◆ **Task to carry out**
Where in the data below does the word "screenshot" appear? Copy each line that holds it.

(Dataset entries)
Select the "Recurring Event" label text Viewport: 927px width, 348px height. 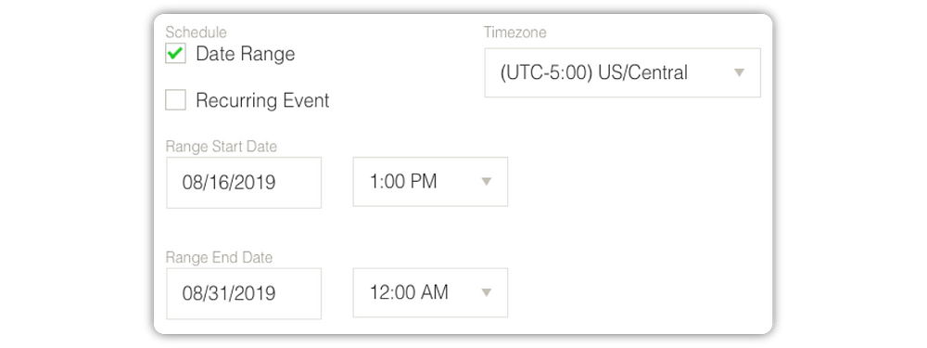[x=262, y=100]
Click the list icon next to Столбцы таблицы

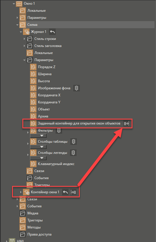click(x=74, y=142)
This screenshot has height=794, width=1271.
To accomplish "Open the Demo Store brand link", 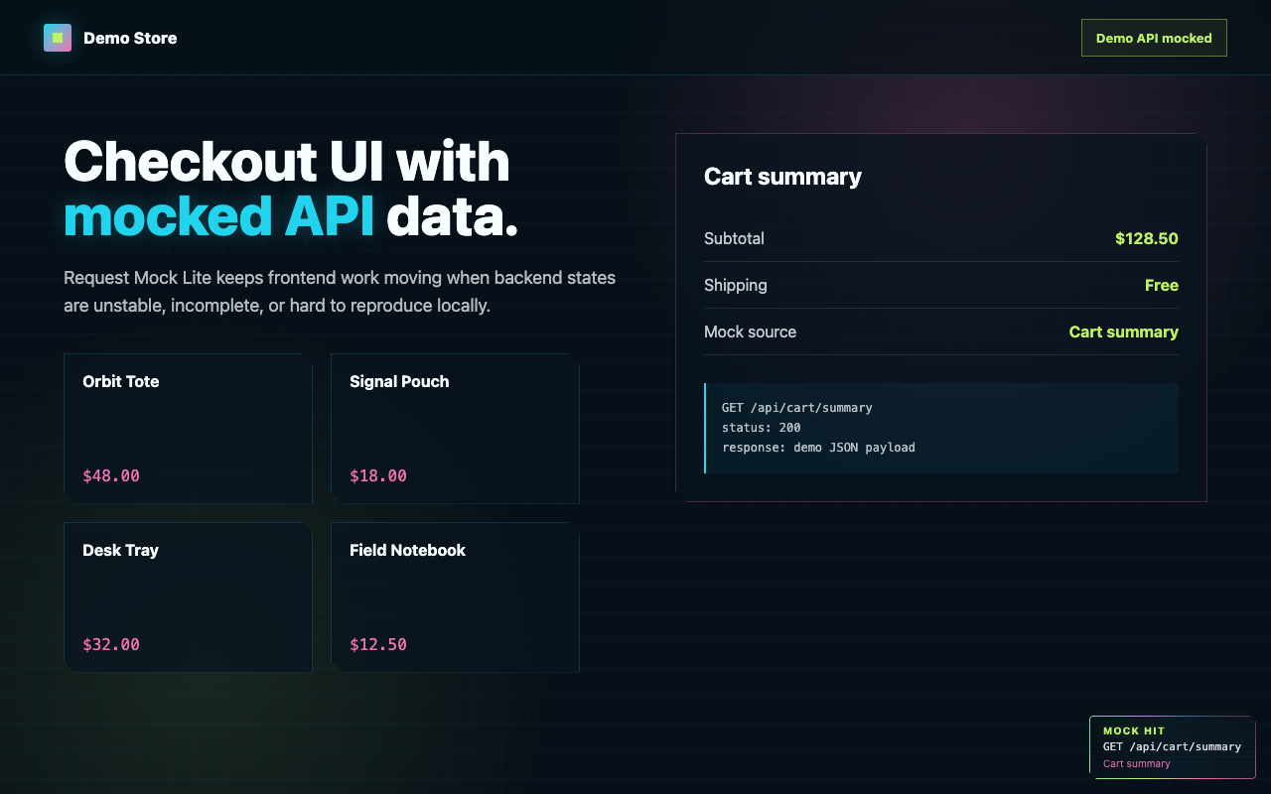I will [110, 38].
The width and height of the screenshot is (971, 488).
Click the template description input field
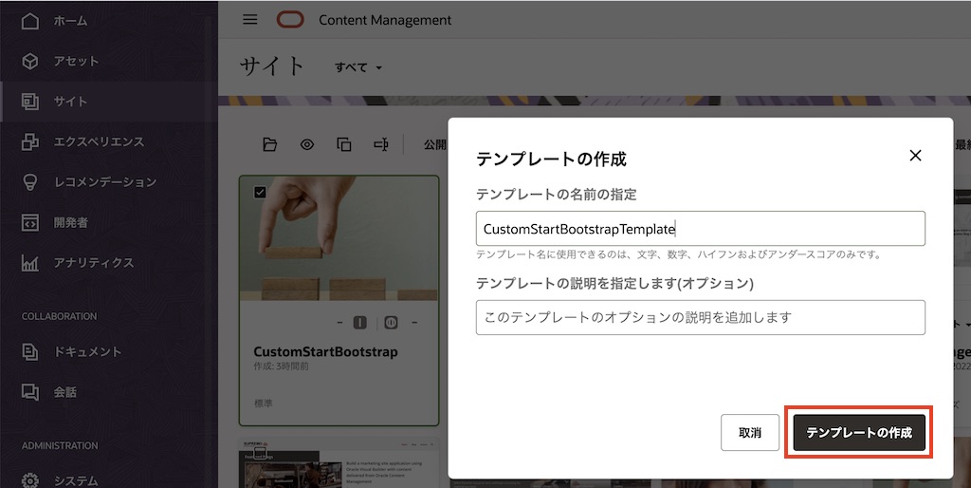click(x=700, y=317)
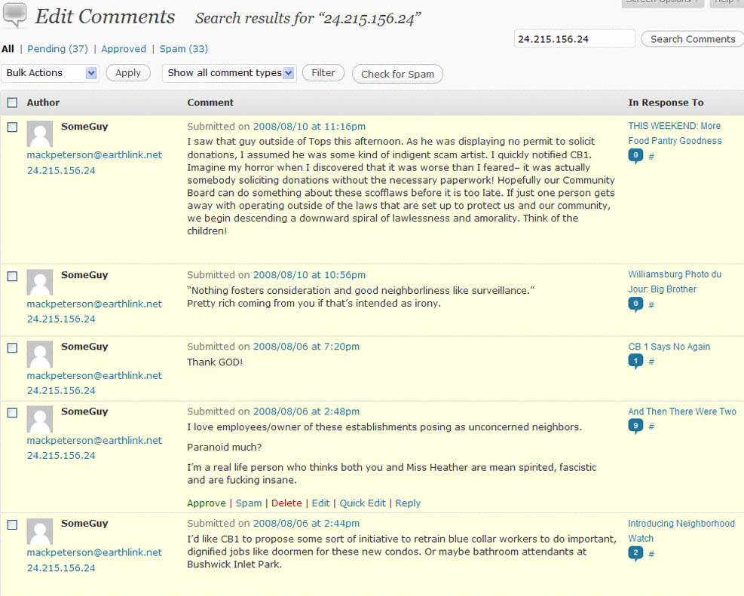744x596 pixels.
Task: Select checkbox for the 'Paranoid much?' comment
Action: [x=12, y=412]
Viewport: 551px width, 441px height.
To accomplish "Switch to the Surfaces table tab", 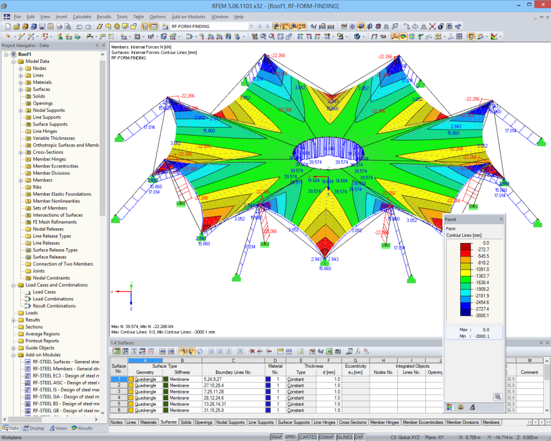I will (x=168, y=422).
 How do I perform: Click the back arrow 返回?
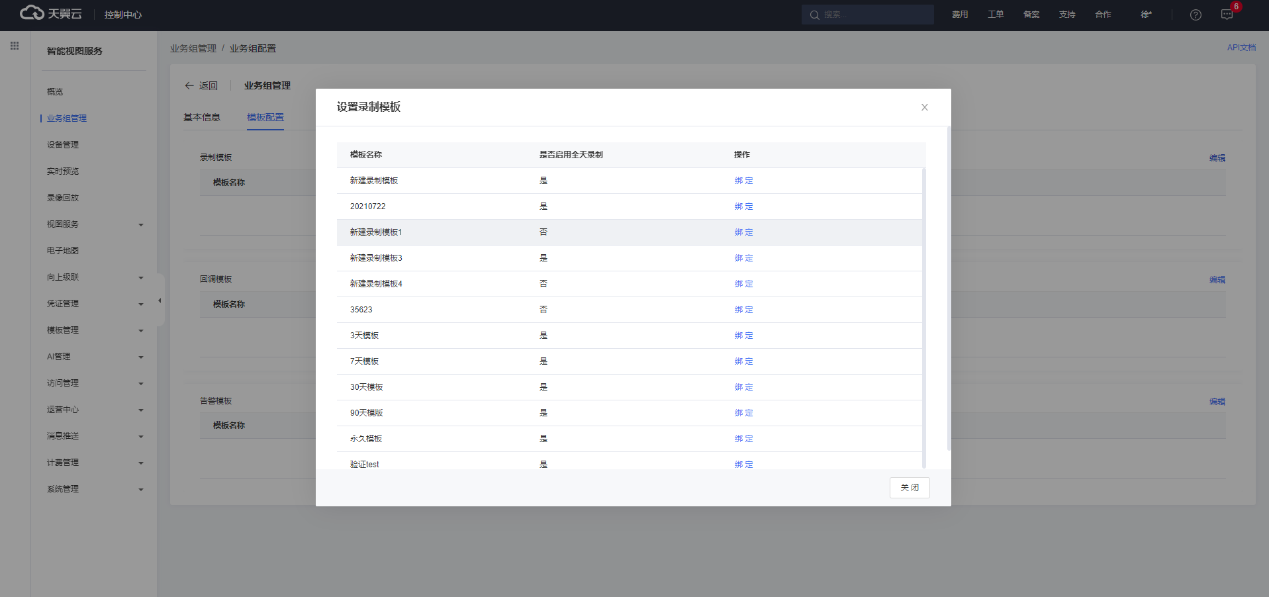click(x=201, y=85)
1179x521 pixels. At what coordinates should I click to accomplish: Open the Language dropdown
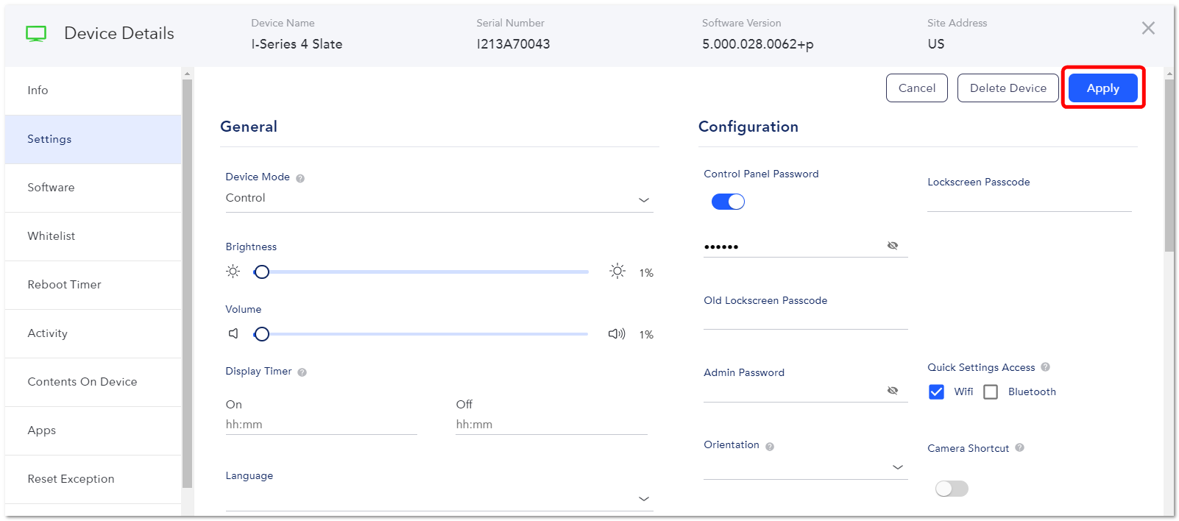coord(439,499)

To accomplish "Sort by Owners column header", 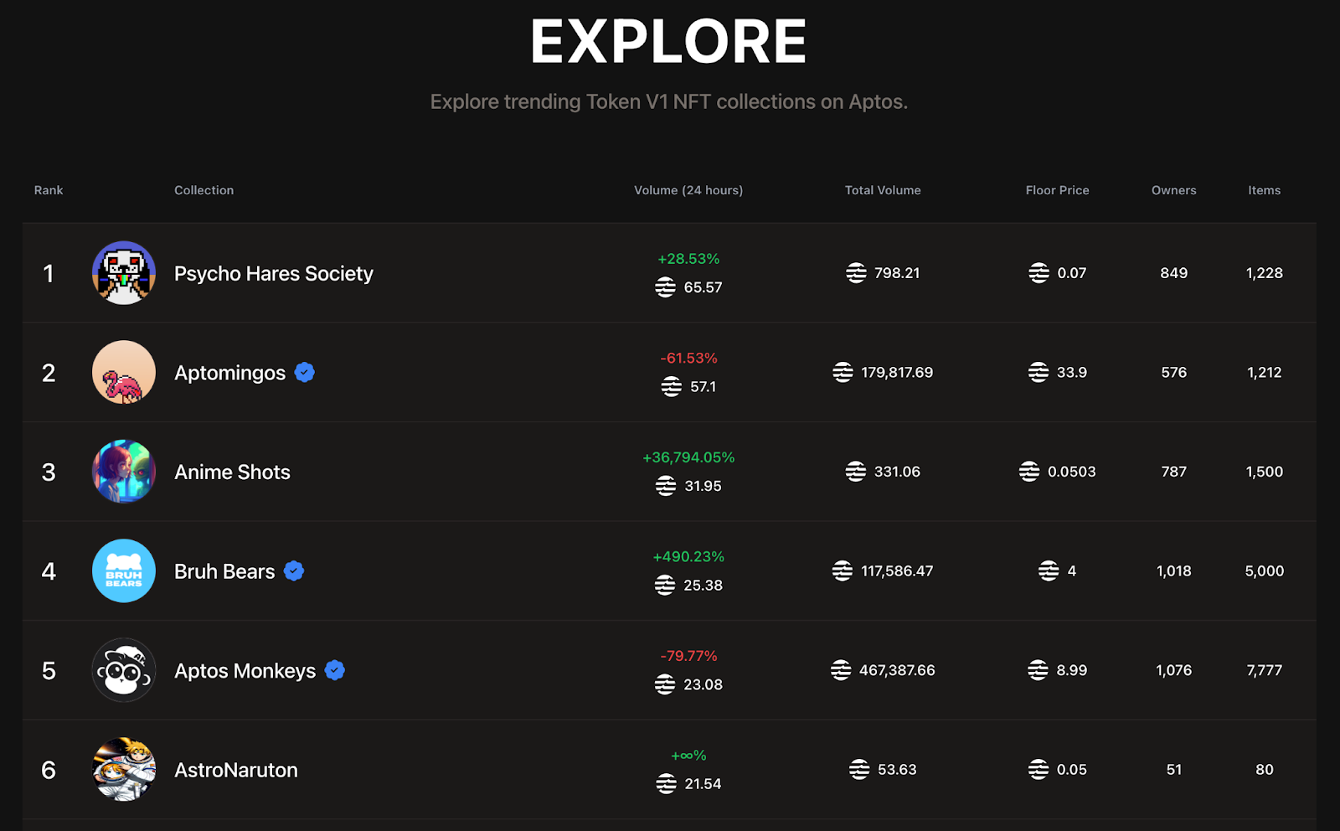I will [1173, 190].
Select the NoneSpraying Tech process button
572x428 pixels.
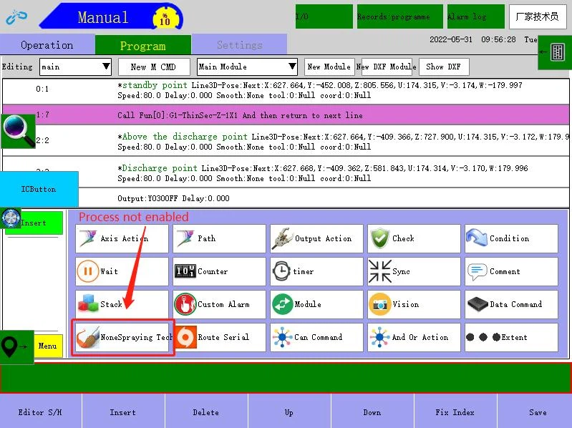point(123,337)
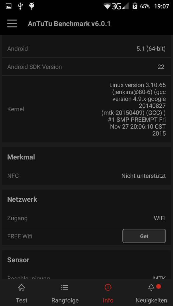Image resolution: width=173 pixels, height=306 pixels.
Task: Tap the NFC Nicht unterstützt row
Action: click(x=87, y=176)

◆ **Result for this task**
This screenshot has height=794, width=1271.
The width and height of the screenshot is (971, 488).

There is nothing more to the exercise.